Inside Llewyn Davis (Ethan Coen & Joel Coen, 2013)



Over twenty years ago the Coen Brothers’ created Barton Fink, a film in which its titular character is at times his own worse enemy, unable to see that it is himself that prohibits him from success, unwilling to compromise and accept help from those around him.

Here, Oscar Isaac’s lead character shares a lot in common with John Turturro’s as he attempts to become a folk singing success in 1961 New York. Llewyn Davis (I delightful Welsh name, I must add) is not a particularly likeable or sympathetic character, he is uncaring of those around him and does not see the pain and suffering he causes for others: he impregnates his friend’s partner and without hesitation offers an abortion, he carelessly loses another friends cat, and he rudely insults other artists for a variety of reasons.

Recovering from the death of his former partner, Llewyn Davis stubbornness and refusal to conform to the changing musical landscape around him ultimately holds him back from achieving success. In one of the beginning scenes a man sits beside him in a bar, praising his friends’ performance, Isaac sits there with a look of disgust,to him, this is not good music, and as we soon begin to learn: it is either his way or no way.

In another scene he agrees to take part in a musical piece with two other men, he initially mocks the writing of the song before he realises that it his is co-singer and friend who is the writer. He then decides to take an up front payment in order to fund the abortion of this same man’s wife’s unborn child, as opposed to receiving any future royalties. His past dismissal for the concerns of others once again proves to be a hindrance to his career.

Llewyn Davis’ disdain for others is summed up in a scene with his sister when he describes other people simply as those who ‘exist’. The other characters in this movie are shown in such a way in that we see them through Llewyn Davis’ eyes; he is a selfish man, unable to see the good in those around him. Justin Timberlake’s character is a more successful musician whose music whilst not folk music like Llewyn’s, is certainly more successful and profitable, he also has a wife and home unlike Llewyn. Then we have the characters portrayed by John Goodman and Garrett Hedlund, two talented musicians who are rather unpleasant and insulting towards Llewyn (at least Goodman’s character), themselves in a way representing wasted talents, unlikely to make it because of different problems, although Llewyn fails to recognise what they are trying to tell him, reacting angrily to their criticism of folk music.

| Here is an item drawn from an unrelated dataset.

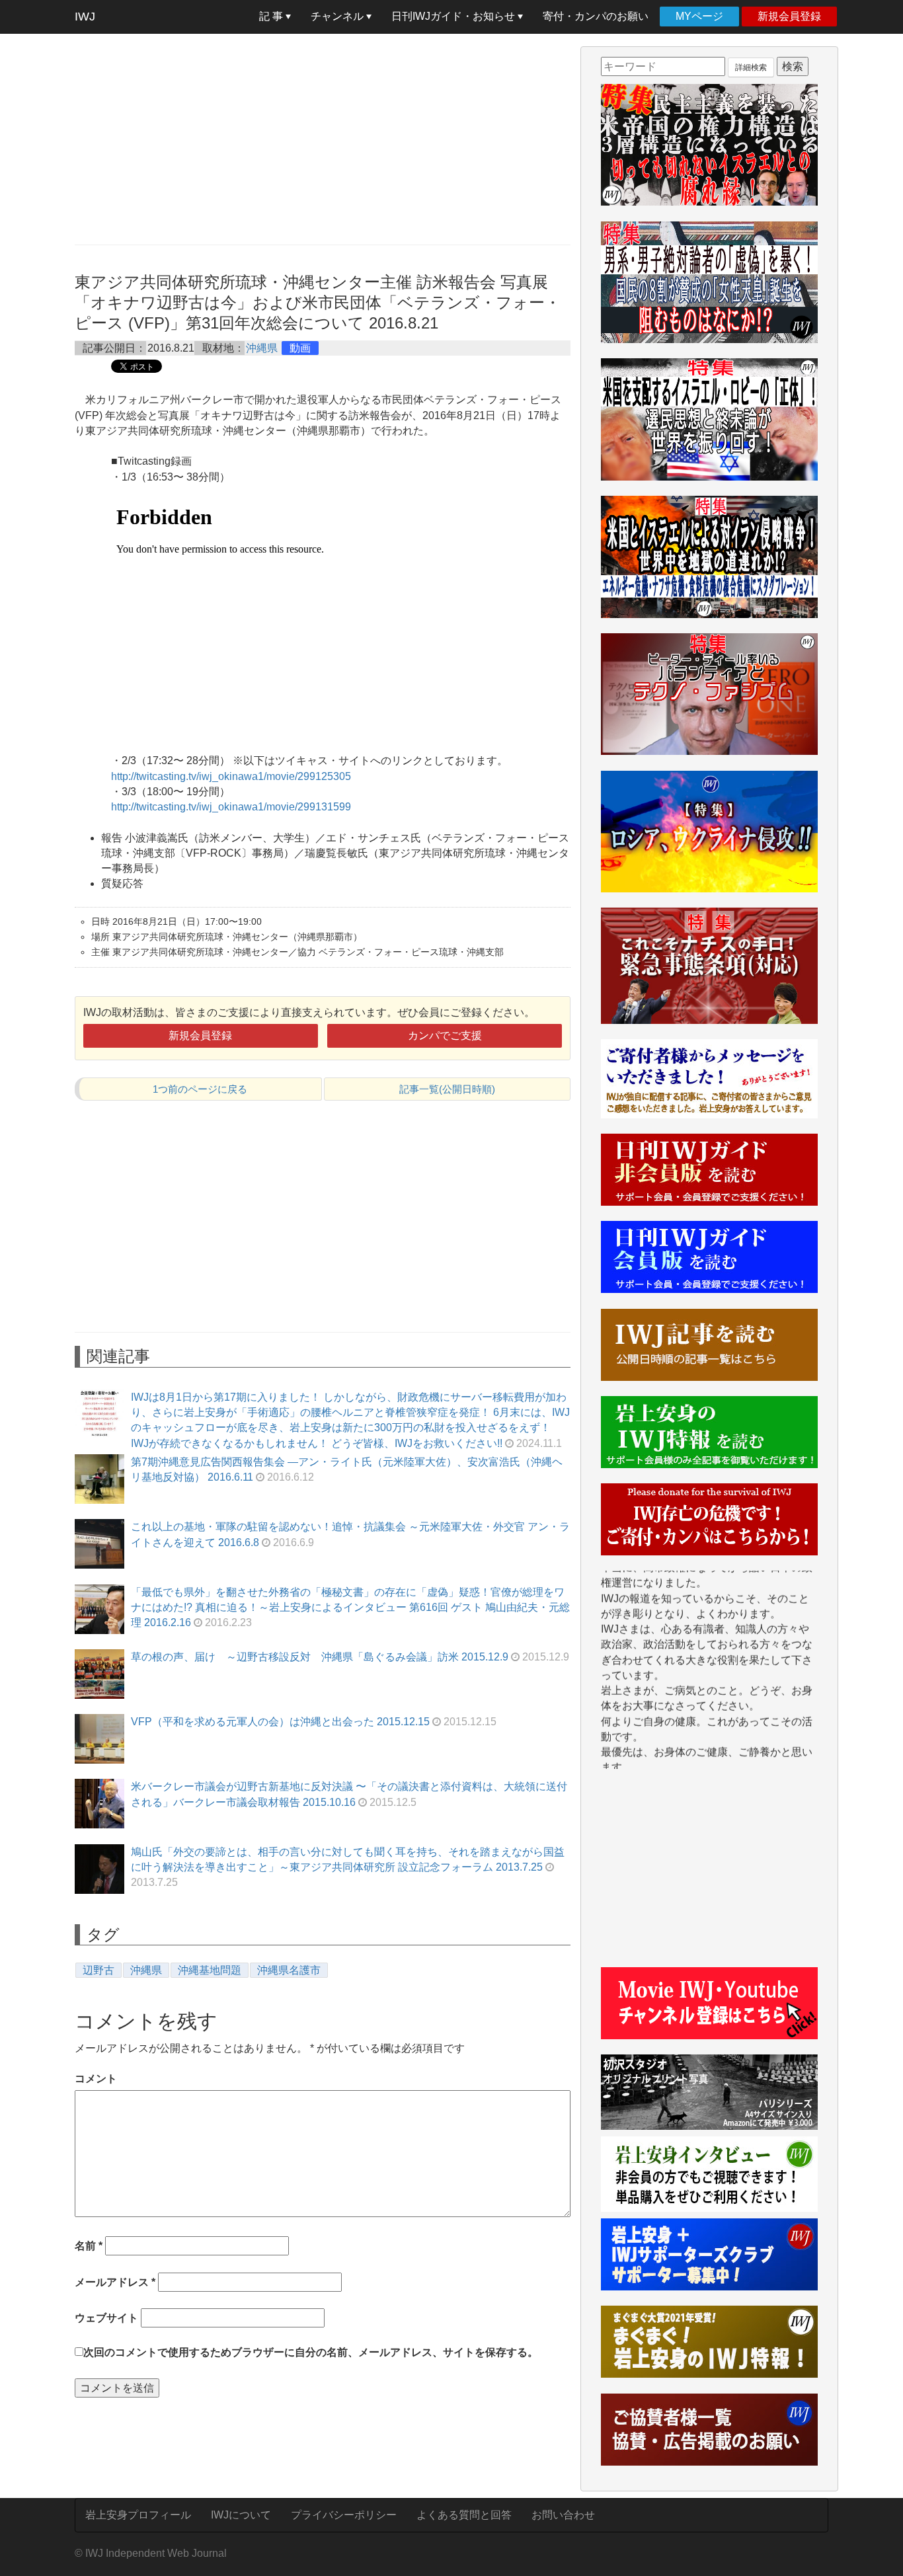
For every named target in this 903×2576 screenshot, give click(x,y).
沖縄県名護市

The film is bleak and depressing at times, it’s a very moody film which will put off some viewers. But most of the Coen Brothers’ films are similar in the way they deal with the little man, the underdog, and at times with pessimistic fates. In No Country for Old Men we have a character that although faced with a number of forces against him, is ultimately responsible for his own downfall through his stubbornness and insistence that he will win by going his own way. The cinematography is superb in capturing the feel of Llewyn’s daunting journey throughout the film; it has a wonderful blue, frosty feel to it. The film probably has the best soundtrack of the year too, with all the music – bar the final song from a voice you might just recognise – recorded live by the actors themselves. Then there is the usual Coen Brothers’ dark humour, although at times nasty, you can not help but laugh at the human side of frustration that shows in both Llewyn Davis’ actions and dialogue.

The last scene in particular is a brilliant piece of writing, it replicates what we are shown at the start, but this time we get added context and have a full understanding of Llewyn Davis’ character, we know what exactly is happening and can easily accept why.

The Coen Brothers have made many great films, and this is right up there at the very top, it might just be their greatest and most honest human study, it’s a film that manages to be both beautiful and tragic, and you can not help but really feel the journey that Llewyn Davis’ goes on. My favourite film of 2013 so far.